▶ **Activity**:
From the data below, retype exactly the lines starting with the one that contains "Image resolution: width=471, height=2576." and ending with the one that contains "Are Olympics Winnings Taxed? (120, 342)", both included.

Data extracted from a collection:

*** Block opens ***

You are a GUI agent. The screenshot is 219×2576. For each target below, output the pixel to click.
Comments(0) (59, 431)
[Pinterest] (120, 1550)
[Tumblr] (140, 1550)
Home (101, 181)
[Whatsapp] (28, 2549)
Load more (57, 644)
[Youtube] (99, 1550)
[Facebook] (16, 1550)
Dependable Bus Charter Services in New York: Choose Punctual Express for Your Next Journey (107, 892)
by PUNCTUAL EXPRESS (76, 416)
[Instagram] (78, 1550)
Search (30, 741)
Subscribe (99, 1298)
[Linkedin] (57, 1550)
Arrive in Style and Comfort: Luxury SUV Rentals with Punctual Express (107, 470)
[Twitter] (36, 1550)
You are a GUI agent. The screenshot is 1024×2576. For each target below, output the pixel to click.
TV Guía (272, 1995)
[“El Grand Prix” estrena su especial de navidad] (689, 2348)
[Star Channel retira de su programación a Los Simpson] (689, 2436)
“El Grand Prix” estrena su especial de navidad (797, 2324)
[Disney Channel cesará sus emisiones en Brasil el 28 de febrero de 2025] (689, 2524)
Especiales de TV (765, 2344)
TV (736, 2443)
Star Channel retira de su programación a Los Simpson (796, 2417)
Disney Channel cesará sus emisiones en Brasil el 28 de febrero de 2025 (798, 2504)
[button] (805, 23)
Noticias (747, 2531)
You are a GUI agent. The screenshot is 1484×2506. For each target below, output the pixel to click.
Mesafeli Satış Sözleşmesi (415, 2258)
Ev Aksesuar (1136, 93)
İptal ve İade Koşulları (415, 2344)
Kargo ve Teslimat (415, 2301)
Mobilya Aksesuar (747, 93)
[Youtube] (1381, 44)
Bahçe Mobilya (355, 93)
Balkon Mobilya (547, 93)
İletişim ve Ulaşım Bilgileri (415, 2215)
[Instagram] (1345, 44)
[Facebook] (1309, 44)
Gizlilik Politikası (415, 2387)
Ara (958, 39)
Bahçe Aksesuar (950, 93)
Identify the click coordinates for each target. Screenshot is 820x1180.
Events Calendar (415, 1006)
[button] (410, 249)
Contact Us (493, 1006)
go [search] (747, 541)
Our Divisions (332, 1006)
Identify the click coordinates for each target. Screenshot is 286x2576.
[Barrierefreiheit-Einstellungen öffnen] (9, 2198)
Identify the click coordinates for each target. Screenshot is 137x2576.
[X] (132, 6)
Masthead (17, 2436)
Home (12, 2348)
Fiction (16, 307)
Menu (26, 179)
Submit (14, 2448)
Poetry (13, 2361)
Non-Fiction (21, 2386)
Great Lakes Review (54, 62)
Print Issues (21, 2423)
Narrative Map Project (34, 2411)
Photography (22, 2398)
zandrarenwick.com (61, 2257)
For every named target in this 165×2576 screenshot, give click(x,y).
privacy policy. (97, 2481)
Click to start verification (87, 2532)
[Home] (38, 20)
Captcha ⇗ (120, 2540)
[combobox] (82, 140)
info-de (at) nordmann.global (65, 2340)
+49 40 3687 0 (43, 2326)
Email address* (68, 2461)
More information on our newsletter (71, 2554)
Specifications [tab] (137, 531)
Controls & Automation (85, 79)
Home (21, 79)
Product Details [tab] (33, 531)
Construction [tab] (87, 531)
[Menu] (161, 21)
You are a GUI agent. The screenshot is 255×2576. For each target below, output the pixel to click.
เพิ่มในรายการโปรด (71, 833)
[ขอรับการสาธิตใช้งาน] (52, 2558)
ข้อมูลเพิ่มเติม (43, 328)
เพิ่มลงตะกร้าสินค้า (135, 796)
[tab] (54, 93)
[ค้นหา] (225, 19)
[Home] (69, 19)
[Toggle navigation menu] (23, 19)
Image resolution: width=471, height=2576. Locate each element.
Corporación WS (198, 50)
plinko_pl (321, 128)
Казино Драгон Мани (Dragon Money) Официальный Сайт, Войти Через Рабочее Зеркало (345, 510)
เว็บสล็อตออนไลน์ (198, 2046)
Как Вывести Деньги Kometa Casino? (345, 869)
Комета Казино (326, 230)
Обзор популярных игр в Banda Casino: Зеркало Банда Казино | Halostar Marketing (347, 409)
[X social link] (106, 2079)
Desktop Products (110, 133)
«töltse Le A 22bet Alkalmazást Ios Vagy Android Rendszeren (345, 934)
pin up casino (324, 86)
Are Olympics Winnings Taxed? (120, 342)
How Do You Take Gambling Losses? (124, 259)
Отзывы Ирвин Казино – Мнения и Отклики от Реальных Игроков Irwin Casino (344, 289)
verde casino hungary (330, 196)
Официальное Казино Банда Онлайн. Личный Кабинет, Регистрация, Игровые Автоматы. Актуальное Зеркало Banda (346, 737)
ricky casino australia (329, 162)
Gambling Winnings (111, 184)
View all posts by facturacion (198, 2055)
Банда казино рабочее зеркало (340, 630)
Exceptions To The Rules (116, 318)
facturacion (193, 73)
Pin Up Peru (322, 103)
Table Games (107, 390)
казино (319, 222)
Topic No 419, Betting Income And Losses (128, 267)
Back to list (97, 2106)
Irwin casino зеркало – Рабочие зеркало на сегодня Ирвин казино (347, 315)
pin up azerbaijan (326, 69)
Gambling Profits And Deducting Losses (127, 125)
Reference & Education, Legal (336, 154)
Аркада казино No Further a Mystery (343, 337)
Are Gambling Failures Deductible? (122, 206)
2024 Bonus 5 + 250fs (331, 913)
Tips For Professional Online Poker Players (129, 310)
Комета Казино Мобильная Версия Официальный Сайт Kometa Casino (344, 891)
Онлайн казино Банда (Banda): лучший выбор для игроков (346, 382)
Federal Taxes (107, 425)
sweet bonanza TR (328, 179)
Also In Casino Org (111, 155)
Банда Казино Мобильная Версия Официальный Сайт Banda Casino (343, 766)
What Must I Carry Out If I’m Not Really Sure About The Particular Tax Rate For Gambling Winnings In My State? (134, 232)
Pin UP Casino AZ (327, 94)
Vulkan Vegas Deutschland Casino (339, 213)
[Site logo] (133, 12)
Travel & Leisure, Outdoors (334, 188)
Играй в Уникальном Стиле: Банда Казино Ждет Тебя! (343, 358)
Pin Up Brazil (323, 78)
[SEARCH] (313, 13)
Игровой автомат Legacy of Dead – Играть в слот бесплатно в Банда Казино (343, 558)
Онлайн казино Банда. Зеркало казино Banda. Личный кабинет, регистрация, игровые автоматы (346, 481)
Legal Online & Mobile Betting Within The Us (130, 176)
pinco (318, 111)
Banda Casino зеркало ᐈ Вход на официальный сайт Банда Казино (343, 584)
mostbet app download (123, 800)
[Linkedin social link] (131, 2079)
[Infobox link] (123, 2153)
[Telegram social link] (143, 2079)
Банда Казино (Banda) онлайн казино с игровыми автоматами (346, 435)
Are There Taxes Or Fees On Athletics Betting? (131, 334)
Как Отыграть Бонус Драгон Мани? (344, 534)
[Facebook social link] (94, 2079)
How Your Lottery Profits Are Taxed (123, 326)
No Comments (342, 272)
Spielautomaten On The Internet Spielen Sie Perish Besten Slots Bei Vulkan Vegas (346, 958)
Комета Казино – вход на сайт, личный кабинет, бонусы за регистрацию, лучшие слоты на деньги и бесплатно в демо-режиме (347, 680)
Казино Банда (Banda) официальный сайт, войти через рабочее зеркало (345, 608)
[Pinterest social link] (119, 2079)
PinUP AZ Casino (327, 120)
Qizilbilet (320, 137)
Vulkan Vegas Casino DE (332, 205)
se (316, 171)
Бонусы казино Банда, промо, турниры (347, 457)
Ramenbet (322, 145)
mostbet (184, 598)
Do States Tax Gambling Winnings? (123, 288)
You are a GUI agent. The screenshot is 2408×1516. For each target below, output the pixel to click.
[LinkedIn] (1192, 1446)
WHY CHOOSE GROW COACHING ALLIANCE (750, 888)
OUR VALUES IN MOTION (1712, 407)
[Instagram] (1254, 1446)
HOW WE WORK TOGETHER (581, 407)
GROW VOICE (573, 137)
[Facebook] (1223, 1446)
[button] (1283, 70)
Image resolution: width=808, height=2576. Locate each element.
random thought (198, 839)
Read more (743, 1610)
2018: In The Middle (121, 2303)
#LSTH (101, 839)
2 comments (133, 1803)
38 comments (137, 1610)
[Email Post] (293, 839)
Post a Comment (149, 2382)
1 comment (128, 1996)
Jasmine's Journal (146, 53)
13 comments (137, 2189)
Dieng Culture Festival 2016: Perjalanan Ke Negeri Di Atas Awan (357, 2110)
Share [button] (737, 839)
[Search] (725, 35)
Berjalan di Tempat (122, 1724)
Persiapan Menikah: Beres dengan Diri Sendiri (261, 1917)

*** Block closes ***

▶ **Result of this exercise**:
Image resolution: width=471, height=2576. Locate each element.
Corporación WS (198, 50)
plinko_pl (321, 128)
Казино Драгон Мани (Dragon Money) Официальный Сайт, Войти Через Рабочее Зеркало (345, 510)
เว็บสล็อตออนไลน์ (198, 2046)
Как Вывести Деньги Kometa Casino? (345, 869)
Комета Казино (326, 230)
Обзор популярных игр в Banda Casino: Зеркало Банда Казино | Halostar Marketing (347, 409)
[X social link] (106, 2079)
Desktop Products (110, 133)
«töltse Le A 22bet Alkalmazást Ios Vagy Android Rendszeren (345, 934)
pin up casino (324, 86)
Are Olympics Winnings Taxed? (120, 342)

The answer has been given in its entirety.